- This event has passed.
2 May, 10:00 am - 4:00 pm EDT
The upcoming tutorial on Reinforcement Learning will start with a gentle introduction to the topic, leading up to the state-of-the-art as far as practical considerations and theoretical understanding. The tutorial will be online, is free and open to everyone, but requires a free registration. (Update: Registrations are now closed).
Speakers and Schedule:
- Shipra Agrawal (Columbia University), 10am-12pm
- Title: Thompson Sampling based Methods for Reinforcement Learning
- Slides: ColumbiaTutorialMay2.pdf
- Video link
Thompson Sampling is a surprisingly simple and flexible Bayesian heuristic for handling the exploration-exploitation tradeoff in sequential decision-making problems. While this basic algorithmic technique can be traced back to 1933, the last five years have seen unprecedented growth in the theoretical understanding as well as commercial interest in this method. This tutorial will provide a deep dive into the techniques involved in the design and analysis of Thompson sampling based algorithms. In the first half of the tutorial, I will illustrate the main ideas and proof techniques through the special case of the multi-armed bandit problem. In the second half, these techniques will be extended to prove worst-case regret bound for the general (tabular) reinforcement learning problem.
- Sham Kakade (University of Washington and Microsoft Research NYC), 1:30pm-3:30pm
- Title: The Mathematical Foundations of Policy Gradient Methods
- Slides: pg_tutorial.pdf
- Annotated slides: pg_tutorial_annotated-1.pdf, pg_tutorial_annotated-2.pdf
- Video links: Video 1, Video 2
Reinforcement learning is now the dominant paradigm for how an agent learns to interact with the world in order to achieve some long term objectives. Here, policy gradient methods are among the most effective methods in challenging reinforcement learning problems, due to that they: are applicable to any differentiable policy parameterization; admit easy extensions to function approximation; easily incorporate structured state and action spaces; are easy to implement in a simulation based, model-free manner. This tutorial will cover both the basic algorithms and derivations of the method, along with more advanced analysis related to convergence proofs and their approximation power.
Part I: Basic Concepts and Relations. We will cover the basic derivation of the method, along with: simulation based implementations; the natural gradient method and friends (Trust Region Policy Optimization (TRPO), Proximal Policy Optimization (PPO)); variance reduction with baselines; actor critic methods and compatible function approximation.
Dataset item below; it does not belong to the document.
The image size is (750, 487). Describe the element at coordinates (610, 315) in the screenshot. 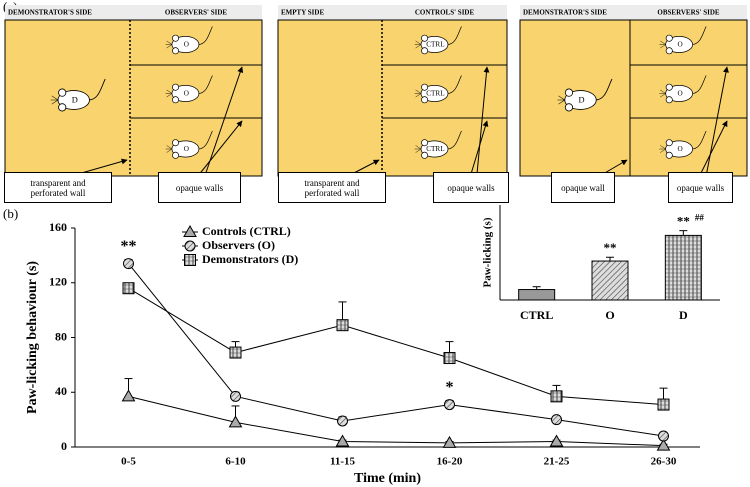

I see `x-tick-label: O` at that location.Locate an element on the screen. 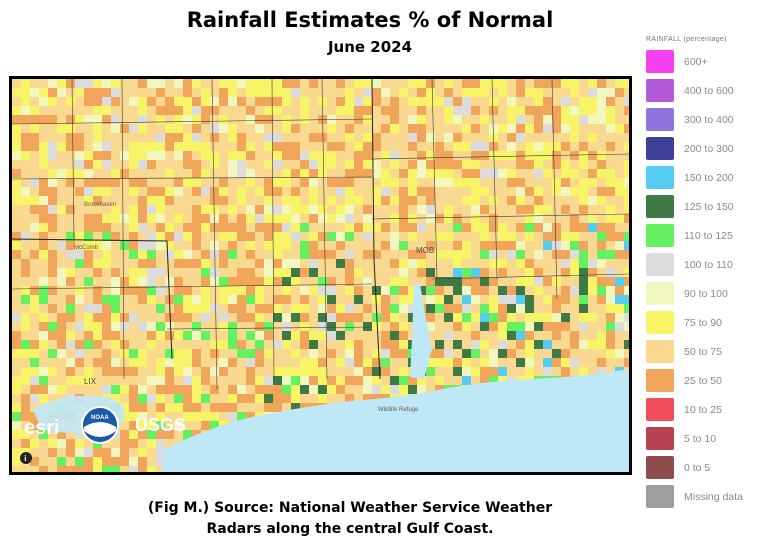 The width and height of the screenshot is (772, 541). legend-label: 150 to 200 is located at coordinates (709, 178).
Familiarity with the basics of Markov decision processes is helpful but not mandatory.
Part II: Masterclass. We will cover the convergence properties of these methods, showing how even though the underlying problem is nonconvex that these methods not only globally converge but do so quickly. We will also cover policy gradient methods approximation power when working with restricted parametric policy classes. Novel relations to transfer learning and distribution shift will be discussed, time permitting. Familiarity with the analysis of the gradient descent for convex functions (and, ideally, mirror descent) along with having seen the performance difference lemma will be helpful.